By Andrew Spaulding, Editor Lakeside Story
Well, by now most of you have your boat in the correct marina (thanks NATO) and the boating season has started. Proper maintenance of your boat is a 12 month process which in the summer means keeping track of your equipment and systems. Identifying issues before a failure will often lead to repairs so we can help you save an important weekend trip or vacation later on in the summer.
What to check? There is a long list of things to check, so I like to break the list down to manageable bit size lists. Each owner will have a personal preference of how to break there boat up into sections which is fine. After all the object is to make easy so that you will do the chore. I usually breakdown the things to check by system (fresh water, cooling water, electrical, air conditioning, hydraulic, black water, grey water, etc.) and by section of the boat (forward cabin, heads, port main cabin, starboard main cabin, navigation station, helm station, cockpit, main deck, etc.).
When each one of these areas comes up on the list, I inspect it thoroughly and make notes regarding any issues found or things noticed. Divide up your list so that you make the whole round trip though the list twice each season. Notice that each section of the boat will hold a portion of a system or two and each system is found in more than one area of the boat. So if you get through the list twice, you have actually checked that area multiple times.

____

(SHORT EXERCISE 1):
Answer these questions about the boat maintenance article:
(a) How many months does proper boat maintenance take, according to the article?
(b) What two ways does the author use to break down the things to check?
(c) How many times each season should the round trip through the list be made?
(SHORT EXERCISE 2): Print the part of the boat maintenance article between "When each one" and "area multiple times.", inclusive.

____

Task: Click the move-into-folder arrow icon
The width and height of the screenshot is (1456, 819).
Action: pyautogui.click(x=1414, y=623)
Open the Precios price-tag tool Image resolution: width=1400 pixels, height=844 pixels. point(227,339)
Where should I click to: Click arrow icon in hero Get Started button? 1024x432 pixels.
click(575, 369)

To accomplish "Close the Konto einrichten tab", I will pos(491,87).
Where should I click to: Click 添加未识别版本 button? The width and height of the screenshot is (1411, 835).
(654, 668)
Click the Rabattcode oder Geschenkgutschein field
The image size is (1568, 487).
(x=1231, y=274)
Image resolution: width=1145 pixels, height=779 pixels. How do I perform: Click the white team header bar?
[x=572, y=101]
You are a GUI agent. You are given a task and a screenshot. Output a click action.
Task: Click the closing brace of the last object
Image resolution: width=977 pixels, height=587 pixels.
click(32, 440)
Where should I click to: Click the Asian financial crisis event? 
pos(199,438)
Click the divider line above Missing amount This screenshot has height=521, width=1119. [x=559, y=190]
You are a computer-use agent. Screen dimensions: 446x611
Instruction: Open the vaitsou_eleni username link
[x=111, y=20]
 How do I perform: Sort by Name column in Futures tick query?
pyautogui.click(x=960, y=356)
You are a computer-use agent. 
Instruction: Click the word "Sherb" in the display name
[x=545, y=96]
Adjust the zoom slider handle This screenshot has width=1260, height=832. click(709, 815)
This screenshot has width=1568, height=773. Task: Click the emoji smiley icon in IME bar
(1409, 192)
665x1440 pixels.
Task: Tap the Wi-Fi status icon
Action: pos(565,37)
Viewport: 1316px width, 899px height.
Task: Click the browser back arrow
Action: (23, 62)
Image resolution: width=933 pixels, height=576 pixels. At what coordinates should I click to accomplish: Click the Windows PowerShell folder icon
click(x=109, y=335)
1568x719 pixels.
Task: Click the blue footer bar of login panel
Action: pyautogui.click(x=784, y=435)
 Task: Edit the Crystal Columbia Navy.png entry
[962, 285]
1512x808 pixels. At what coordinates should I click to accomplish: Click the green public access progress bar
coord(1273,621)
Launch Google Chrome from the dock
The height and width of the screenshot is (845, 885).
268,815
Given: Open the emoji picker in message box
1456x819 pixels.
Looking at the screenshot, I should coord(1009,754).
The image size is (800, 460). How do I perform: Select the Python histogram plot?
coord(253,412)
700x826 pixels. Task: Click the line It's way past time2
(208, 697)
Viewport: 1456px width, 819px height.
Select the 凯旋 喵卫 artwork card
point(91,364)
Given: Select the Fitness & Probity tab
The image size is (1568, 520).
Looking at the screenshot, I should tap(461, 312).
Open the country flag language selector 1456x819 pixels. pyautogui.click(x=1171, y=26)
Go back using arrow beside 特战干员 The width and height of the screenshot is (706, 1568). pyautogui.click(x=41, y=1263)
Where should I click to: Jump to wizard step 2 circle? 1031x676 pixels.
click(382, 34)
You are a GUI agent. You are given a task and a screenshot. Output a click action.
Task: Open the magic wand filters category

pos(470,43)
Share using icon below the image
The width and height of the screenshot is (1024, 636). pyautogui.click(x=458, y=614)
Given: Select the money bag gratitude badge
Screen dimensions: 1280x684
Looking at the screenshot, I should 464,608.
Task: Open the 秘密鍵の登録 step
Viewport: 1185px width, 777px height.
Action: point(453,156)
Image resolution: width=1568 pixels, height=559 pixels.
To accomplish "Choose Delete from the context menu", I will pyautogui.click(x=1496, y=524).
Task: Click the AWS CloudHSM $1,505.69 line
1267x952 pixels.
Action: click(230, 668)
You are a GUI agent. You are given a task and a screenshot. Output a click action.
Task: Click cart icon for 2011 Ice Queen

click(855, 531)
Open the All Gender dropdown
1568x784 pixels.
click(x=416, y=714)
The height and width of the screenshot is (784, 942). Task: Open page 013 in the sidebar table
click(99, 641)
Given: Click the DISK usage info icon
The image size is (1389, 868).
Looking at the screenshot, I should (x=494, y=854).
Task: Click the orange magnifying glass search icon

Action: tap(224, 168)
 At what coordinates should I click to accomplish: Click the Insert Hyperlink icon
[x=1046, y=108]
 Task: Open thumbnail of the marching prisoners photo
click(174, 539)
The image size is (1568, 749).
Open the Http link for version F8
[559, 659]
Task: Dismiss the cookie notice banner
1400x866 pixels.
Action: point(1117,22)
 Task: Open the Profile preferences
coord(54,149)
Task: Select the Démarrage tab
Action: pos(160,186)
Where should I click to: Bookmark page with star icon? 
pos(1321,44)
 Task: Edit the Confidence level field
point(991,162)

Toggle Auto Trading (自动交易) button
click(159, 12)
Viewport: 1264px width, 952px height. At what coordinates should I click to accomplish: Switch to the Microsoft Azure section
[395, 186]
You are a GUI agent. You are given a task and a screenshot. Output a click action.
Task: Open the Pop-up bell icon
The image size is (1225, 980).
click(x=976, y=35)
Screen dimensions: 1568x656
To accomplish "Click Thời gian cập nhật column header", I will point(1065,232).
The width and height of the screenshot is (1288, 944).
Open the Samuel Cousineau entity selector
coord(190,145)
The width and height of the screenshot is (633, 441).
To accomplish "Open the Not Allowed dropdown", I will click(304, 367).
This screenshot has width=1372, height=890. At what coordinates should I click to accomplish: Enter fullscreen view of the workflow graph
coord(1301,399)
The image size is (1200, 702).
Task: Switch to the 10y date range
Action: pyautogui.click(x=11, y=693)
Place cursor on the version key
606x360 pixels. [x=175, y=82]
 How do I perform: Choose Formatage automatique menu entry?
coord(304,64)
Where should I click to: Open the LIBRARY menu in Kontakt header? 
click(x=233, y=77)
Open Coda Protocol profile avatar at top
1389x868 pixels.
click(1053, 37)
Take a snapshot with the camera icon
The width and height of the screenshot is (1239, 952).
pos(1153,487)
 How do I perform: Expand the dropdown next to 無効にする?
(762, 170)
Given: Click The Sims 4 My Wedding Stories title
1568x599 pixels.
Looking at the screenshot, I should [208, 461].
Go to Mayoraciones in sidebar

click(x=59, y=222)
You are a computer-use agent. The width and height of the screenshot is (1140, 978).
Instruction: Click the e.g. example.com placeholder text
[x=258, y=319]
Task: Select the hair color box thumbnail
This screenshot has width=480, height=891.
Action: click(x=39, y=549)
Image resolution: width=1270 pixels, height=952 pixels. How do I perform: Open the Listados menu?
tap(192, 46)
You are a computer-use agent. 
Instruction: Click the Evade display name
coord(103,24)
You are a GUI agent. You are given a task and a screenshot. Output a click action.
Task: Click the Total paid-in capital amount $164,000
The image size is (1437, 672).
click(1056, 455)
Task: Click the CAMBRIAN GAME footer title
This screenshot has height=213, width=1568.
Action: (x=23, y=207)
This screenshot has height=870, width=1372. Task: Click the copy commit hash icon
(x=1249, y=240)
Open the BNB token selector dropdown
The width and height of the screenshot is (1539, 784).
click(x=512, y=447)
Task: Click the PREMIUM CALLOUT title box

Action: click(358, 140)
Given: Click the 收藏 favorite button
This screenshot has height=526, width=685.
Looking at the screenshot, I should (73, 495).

____

(EXPECTED OUTPUT 1):
(a) 12 months
(b) By system and by section of the boat
(c) Twice

(EXPECTED OUTPUT 2):
When each one of these areas comes up on the list, I inspect it thoroughly and make notes regarding any issues found or things noticed. Divide up your list so that you make the whole round trip though the list twice each season. Notice that each section of the boat will hold a portion of a system or two and each system is found in more than one area of the boat. So if you get through the list twice, you have actually checked that area multiple times.